Take the line that contains "The image size" and every line below it to the end of the entries, and give them again exactly, leaving out any pictures.

= = = = =

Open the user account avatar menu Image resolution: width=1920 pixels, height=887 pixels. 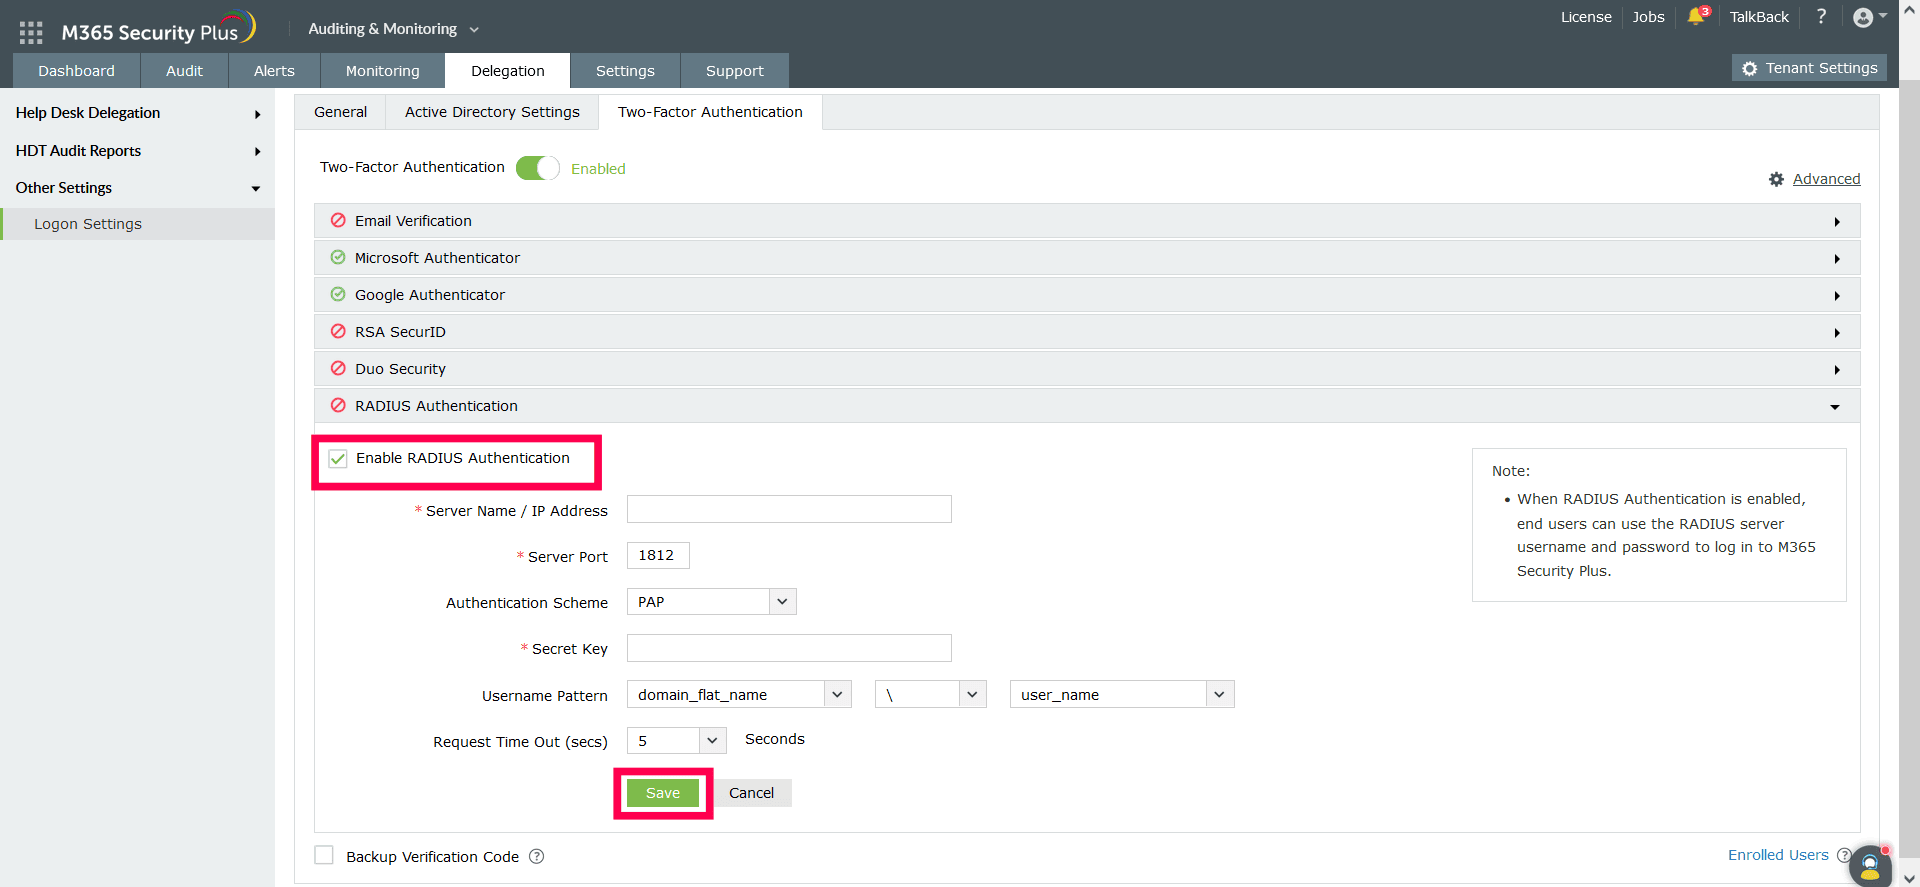(1869, 17)
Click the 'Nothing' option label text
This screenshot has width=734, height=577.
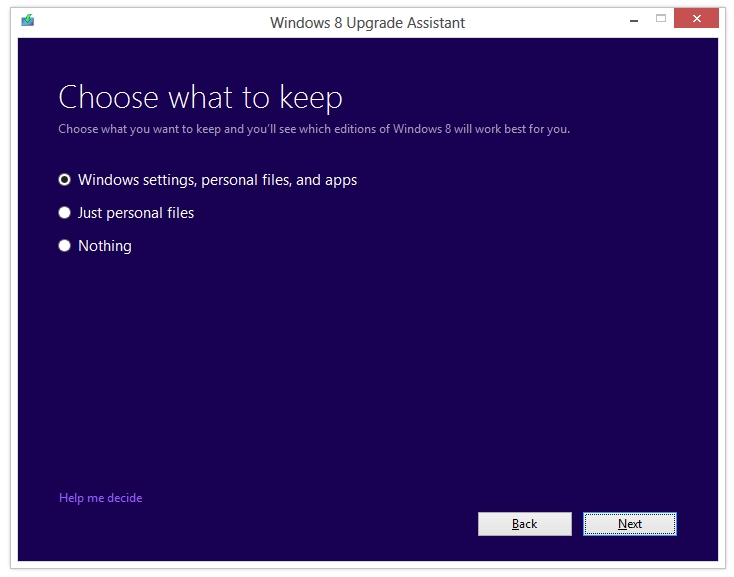click(x=105, y=246)
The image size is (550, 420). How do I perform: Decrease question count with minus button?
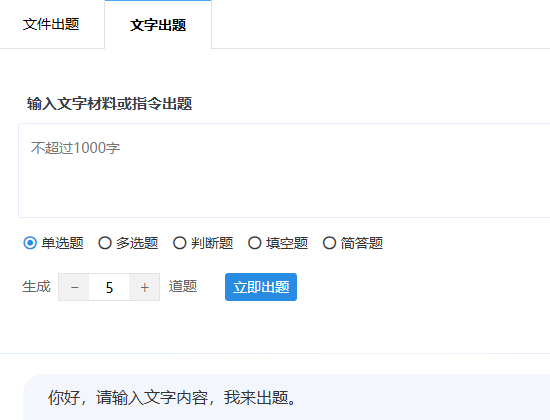tap(74, 287)
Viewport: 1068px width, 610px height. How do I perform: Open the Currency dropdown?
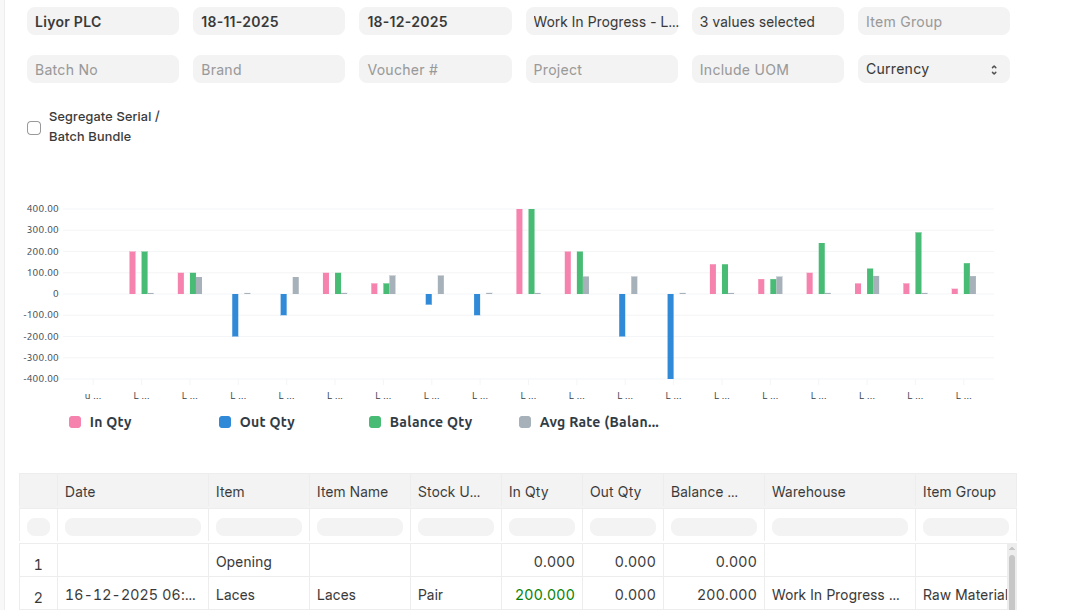(x=933, y=69)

= = = = =

◆ Completed exercise:
The image size is (550, 420). How do I perform: Decrease question count with minus button?
tap(74, 287)
Viewport: 1068px width, 610px height. How do I perform: Open the Currency dropdown?
(x=933, y=69)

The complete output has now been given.